Nyxarys continuait, implacable, comme si le temps ne comptait pas pour lui. Il ne se contentait pas d'expliquer les techniques ; il les montrait avec une précision chirurgicale. D'après lui ou plutôt selon les ordres de Deimos je ne pourrais pas toujours compter sur mes pouvoirs. 

"Un jour, tes dons pourraient te trahir," m'avait-il dit plus tôt. 

Ce jour-là, je devrais savoir comment me défendre avec mes mains, avec une lame, ou avec tout ce qui se présenterait.

Je n'avais jamais ressenti ce besoin. En plusieurs siècles d'existence, la magie avait toujours été mon bouclier, mon arme. C'était ce qui m'avait permis de survivre à la destruction de tout ce que j'avais connu. Mais aujourd'hui, sous les ordres de Deimos, sous le regard perçant de Nyxarys, je me retrouvais là, à apprendre des techniques de combat primaires, comme si mon pouvoir n'était qu'une illusion fragile.

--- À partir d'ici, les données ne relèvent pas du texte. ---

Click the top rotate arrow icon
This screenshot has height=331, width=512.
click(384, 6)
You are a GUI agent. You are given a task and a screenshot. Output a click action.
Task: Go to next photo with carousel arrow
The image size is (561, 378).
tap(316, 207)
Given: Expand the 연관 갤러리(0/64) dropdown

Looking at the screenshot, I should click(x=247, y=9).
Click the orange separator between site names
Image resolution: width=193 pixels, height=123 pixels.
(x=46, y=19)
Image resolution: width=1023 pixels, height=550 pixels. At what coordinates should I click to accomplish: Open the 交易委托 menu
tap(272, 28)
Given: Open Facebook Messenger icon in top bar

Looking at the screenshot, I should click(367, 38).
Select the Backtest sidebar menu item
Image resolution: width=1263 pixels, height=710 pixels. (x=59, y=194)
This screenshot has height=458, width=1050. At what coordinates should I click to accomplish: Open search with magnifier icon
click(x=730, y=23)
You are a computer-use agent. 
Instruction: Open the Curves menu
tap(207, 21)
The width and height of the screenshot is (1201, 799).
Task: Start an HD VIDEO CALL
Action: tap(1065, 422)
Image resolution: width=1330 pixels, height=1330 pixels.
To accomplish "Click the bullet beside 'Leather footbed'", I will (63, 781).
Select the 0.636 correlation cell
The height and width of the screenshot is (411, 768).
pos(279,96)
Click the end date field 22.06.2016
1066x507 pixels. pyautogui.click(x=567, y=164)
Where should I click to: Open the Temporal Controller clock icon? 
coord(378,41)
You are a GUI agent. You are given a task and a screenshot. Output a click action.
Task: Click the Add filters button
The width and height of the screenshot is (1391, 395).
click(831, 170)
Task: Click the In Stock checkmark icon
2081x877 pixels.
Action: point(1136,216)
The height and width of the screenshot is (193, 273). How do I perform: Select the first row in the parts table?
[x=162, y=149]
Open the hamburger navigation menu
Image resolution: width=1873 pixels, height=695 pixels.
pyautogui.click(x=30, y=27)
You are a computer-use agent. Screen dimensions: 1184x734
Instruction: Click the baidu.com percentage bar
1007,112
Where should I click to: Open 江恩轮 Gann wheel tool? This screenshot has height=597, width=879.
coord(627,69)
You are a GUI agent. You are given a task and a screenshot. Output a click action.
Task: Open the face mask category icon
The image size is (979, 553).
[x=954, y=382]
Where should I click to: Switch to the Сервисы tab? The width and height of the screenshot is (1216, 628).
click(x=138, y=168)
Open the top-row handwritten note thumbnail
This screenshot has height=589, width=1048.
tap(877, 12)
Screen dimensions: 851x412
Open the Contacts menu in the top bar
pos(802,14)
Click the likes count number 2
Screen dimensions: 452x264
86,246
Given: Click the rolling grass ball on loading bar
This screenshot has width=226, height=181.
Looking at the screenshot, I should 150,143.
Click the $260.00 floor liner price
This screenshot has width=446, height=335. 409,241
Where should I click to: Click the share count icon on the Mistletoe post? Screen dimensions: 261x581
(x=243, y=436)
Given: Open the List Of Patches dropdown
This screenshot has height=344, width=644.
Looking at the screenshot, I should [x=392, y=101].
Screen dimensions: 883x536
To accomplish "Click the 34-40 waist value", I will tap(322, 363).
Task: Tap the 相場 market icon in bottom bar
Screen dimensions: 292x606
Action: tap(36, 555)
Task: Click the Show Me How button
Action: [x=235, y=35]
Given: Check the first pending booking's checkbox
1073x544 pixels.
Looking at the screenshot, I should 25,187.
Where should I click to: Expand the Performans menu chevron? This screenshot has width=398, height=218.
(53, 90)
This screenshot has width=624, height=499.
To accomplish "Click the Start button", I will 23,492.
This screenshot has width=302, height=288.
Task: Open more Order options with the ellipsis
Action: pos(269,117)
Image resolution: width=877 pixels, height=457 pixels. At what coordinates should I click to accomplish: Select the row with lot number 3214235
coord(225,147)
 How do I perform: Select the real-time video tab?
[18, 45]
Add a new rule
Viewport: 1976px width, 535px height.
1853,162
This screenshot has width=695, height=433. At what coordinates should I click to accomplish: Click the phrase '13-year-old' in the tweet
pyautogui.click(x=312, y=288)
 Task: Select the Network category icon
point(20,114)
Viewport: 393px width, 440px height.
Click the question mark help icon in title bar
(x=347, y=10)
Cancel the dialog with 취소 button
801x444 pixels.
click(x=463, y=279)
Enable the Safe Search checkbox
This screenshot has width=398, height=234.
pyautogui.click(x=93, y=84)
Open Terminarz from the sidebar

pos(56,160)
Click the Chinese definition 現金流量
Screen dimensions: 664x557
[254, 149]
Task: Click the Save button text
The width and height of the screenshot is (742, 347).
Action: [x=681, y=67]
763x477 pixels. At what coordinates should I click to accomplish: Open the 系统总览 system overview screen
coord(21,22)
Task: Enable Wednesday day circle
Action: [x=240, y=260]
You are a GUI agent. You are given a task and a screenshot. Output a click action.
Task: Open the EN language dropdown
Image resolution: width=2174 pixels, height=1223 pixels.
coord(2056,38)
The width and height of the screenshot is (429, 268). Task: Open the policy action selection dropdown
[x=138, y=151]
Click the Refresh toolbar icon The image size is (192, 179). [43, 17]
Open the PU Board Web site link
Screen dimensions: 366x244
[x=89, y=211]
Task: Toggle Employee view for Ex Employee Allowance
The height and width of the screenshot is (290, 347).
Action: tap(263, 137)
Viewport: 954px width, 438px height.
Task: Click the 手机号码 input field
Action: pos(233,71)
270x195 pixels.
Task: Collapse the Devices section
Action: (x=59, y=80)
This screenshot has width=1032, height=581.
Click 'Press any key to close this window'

Nyxarys m'observait en silence, me jugeant. Une sorcière dernière sa lignée réduite à manier un simple couteau. Il y avait quelque chose d'humiliant dans cette situation, mais aussi de terriblement réel. Mon pouvoir, aussi fort soit-il, ne pourrait pas toujours me protéger. Et quelque part en moi, cette vérité faisait naître une peur que je n'avais jamais voulue admettre.

— Tu devrais m'écouter, sorcière. La voix de Nyxarys claqua dans l'air comme un fouet, froide et inflexible. Le jour où tu seras dans l'incapacité de te défendre, tu regretteras de ne pas avoir suivi ce cours. Maintenant, lève-toi et frappe-moi comme je te l'ai appris !

Je levai les yeux vers lui, mon regard croisant le sien. Ces yeux verts, insondables... Exactement les mêmes que ceux de Deimos. Froids, distants, comme si rien ne pouvait les atteindre. Un frisson d'agacement me traversa. 

Foutu Deimos...

 Foutu Nyxarys.

Je me redressai lentement, mes muscles protestant sous l'effort, chaque étirement ravivant la douleur de l'entraînement. Mon corps, malgré les siècles passés à le renforcer, me rappelait constamment qu'il n'était pas invincible. La fatigue s'incrustait en moi comme une brûlure sourde. Je lâchai un faible grognement tout en secouant la tête pour chasser les pensées de frustration. 

Je n'avais pas le choix. 

Je me mis en position, mes pieds s'enfonçant légèrement dans l'herbe humide de la forêt. L'air était lourd, saturé par l'odeur de la terre et des feuilles trempées. La lumière du jour s'effaçait lentement, comme aspirée par l'obscurité grandissante. L'endroit était parfait pour cet entraînement brutal, loin du camp, loin des regards. Ici, le monde entier semblait se taire, comme s'il nous observait dans un silence morbide.

Je fixai Nyxarys avec une intensité renouvelée, une lueur prédatrice brûlant dans mon regard. Il restait immobile, ses doigts jouant distraitement avec sa lame. Son calme m'irritait, il me défiait, mais d'une manière subtile. Provoquer, attendre, observer... C'était son jeu. Chaque seconde passée à attendre augmentait ma frustration, mais aussi ma concentration. Il voulait que je perde patience, que je frappe dans l'urgence.